─── RECORD EXTRACTS ───

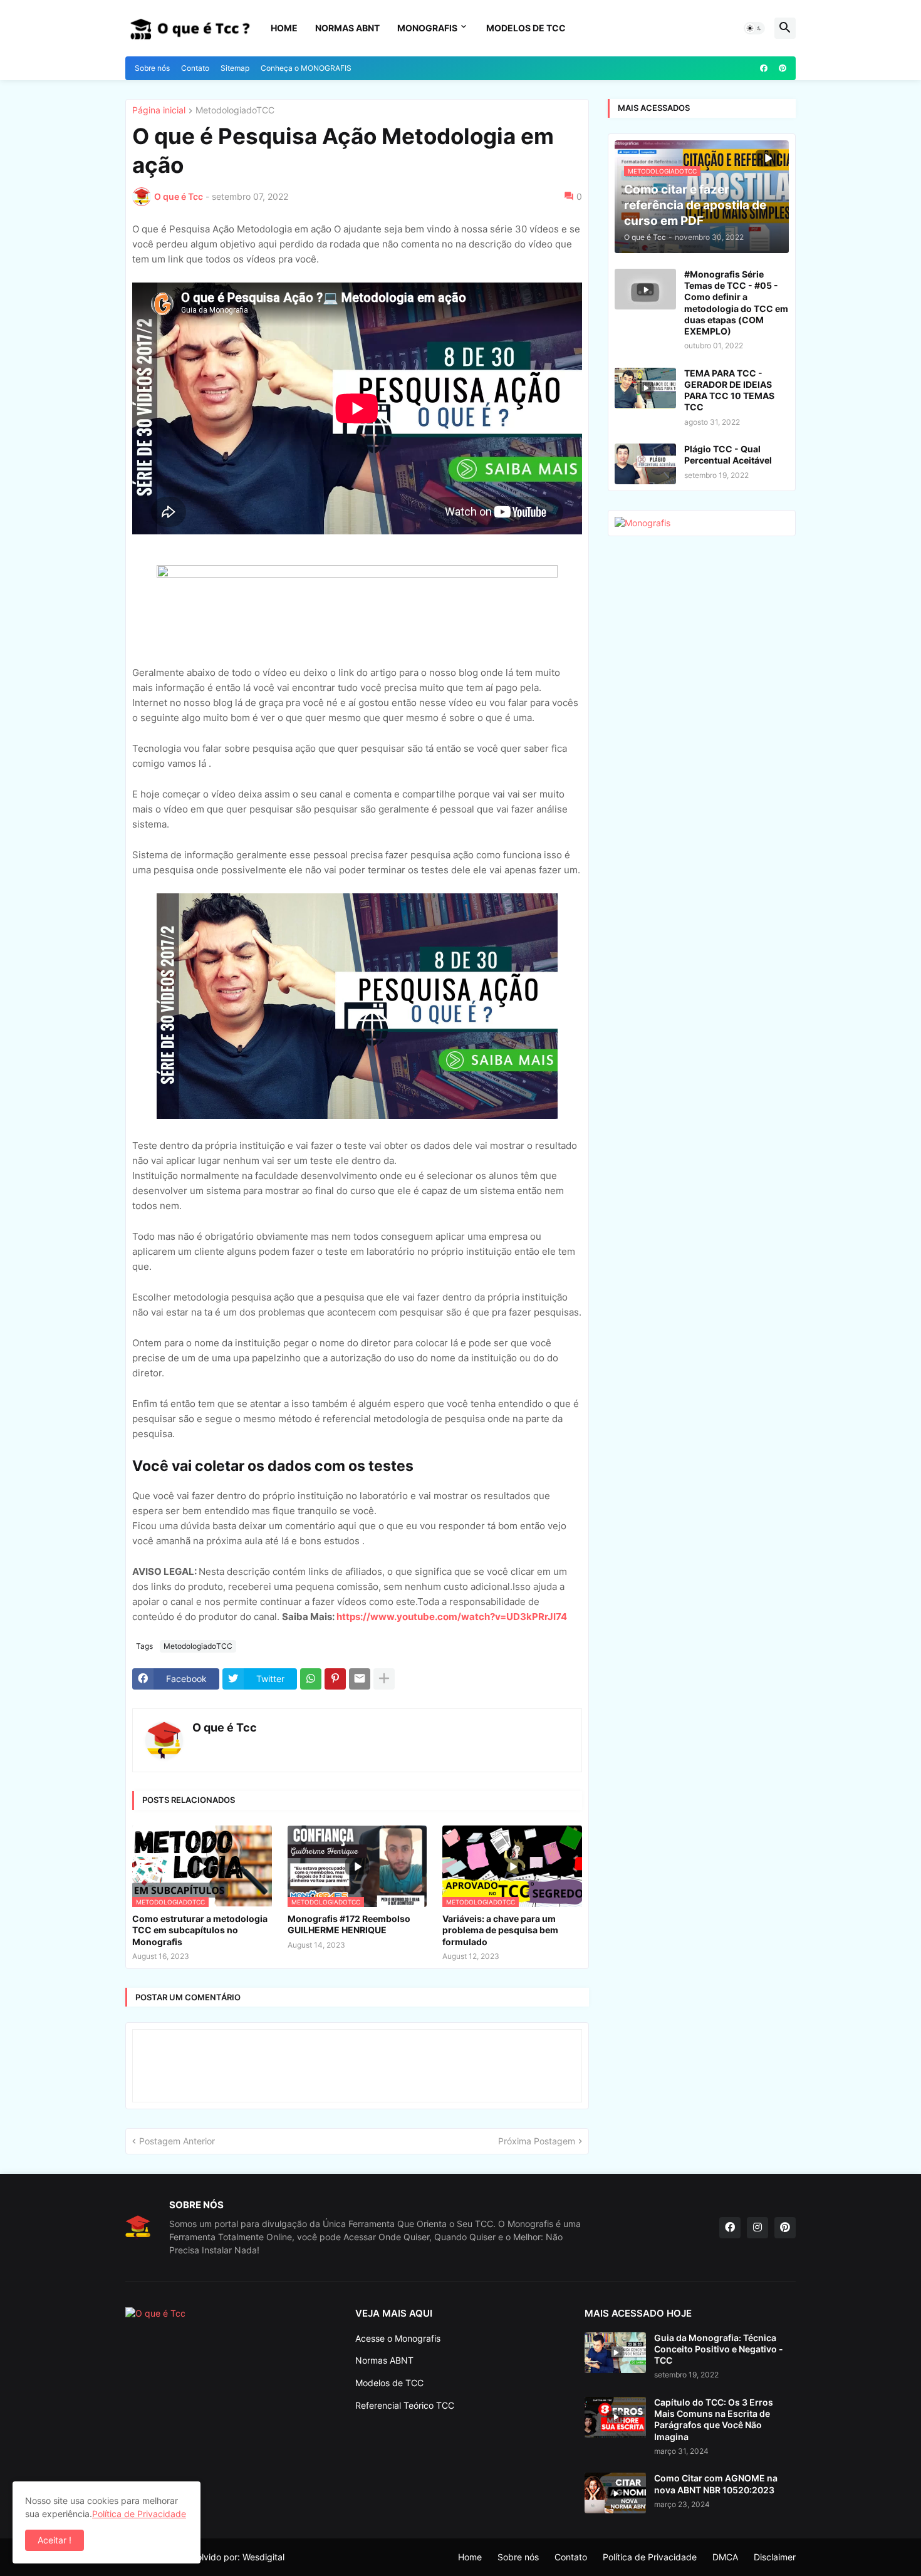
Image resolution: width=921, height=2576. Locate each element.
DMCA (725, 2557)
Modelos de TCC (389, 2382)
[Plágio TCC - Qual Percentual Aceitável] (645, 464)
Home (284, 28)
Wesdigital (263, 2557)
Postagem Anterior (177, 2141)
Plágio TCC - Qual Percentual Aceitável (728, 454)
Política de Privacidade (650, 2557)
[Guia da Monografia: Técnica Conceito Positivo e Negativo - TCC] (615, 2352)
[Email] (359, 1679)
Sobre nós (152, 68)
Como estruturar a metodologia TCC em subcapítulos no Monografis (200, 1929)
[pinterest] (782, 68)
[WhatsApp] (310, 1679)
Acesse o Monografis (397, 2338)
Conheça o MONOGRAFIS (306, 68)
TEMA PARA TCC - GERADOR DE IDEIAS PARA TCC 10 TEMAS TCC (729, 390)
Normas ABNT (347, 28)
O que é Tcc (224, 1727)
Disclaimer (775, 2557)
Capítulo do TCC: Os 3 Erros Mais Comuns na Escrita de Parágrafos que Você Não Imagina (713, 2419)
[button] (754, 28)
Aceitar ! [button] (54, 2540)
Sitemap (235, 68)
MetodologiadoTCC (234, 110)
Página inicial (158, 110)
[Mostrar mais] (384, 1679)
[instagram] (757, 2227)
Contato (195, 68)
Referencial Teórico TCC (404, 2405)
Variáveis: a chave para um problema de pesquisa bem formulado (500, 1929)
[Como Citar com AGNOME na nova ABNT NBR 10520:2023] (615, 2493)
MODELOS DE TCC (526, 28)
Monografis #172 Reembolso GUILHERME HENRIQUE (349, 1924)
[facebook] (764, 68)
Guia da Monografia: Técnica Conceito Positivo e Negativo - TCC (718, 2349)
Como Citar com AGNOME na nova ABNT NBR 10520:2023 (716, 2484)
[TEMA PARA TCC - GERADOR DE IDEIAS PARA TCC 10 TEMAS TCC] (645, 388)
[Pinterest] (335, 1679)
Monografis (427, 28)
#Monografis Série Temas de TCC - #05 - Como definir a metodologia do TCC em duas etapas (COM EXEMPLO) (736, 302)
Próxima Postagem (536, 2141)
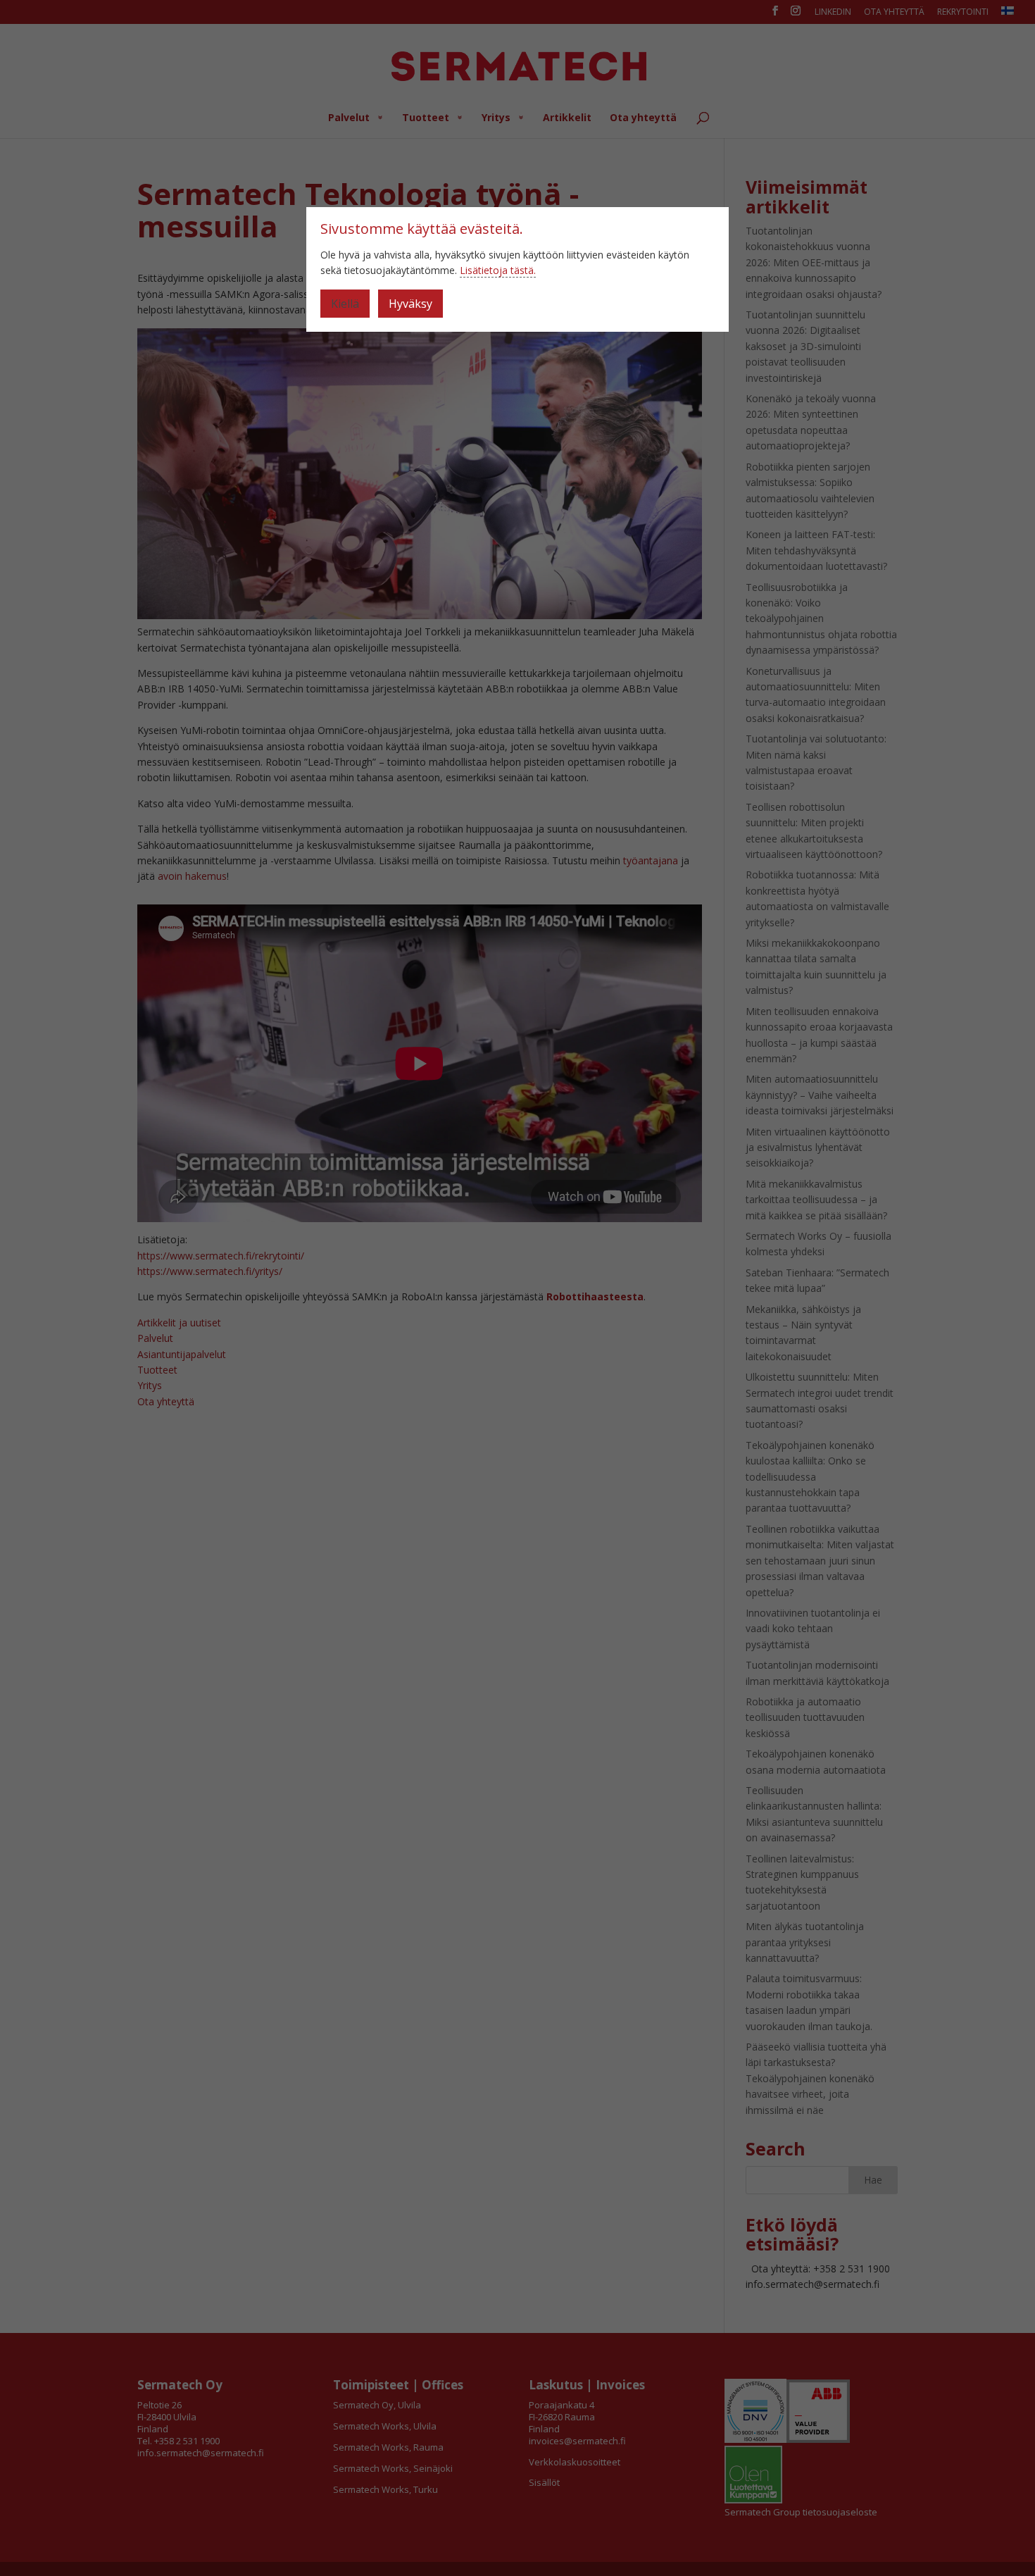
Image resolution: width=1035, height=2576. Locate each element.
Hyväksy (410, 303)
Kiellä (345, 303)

───

WHAT YOU WILL DO: Answer with the count alone: how many lines in the data above have "Negativo" in them?

THE COMPLETED TASK: 2